--- Supplied records ---
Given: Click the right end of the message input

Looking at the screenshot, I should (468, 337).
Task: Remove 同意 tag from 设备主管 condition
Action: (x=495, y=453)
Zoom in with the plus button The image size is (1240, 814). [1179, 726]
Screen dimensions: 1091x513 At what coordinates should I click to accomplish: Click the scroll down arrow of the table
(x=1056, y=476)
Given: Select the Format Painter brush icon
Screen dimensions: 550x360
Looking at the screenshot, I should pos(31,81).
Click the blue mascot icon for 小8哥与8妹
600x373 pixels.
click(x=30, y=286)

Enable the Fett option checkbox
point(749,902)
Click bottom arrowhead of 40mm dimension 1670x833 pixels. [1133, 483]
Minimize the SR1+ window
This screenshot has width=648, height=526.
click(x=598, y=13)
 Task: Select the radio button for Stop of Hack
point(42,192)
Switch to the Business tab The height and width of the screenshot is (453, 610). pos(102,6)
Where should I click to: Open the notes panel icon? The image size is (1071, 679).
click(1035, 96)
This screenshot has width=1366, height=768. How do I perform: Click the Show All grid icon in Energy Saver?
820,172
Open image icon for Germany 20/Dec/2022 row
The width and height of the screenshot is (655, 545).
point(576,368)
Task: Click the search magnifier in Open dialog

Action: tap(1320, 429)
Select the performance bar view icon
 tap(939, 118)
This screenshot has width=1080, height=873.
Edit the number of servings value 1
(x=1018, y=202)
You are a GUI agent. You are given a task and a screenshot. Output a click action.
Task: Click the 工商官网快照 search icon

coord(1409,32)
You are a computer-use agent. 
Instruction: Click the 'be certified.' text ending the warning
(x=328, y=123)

--- Activity ---
The answer must be the line containing "Open image icon for Germany 20/Dec/2022 row" and every line after it to the end of the data, each set down exactly.

--- Answer space ---
Open image icon for Germany 20/Dec/2022 row
The width and height of the screenshot is (655, 545).
point(576,368)
Task: Click the search magnifier in Open dialog

Action: tap(1320, 429)
Select the performance bar view icon
 tap(939, 118)
This screenshot has width=1080, height=873.
Edit the number of servings value 1
(x=1018, y=202)
You are a GUI agent. You are given a task and a screenshot. Output a click action.
Task: Click the 工商官网快照 search icon

coord(1409,32)
You are a computer-use agent. 
Instruction: Click the 'be certified.' text ending the warning
(x=328, y=123)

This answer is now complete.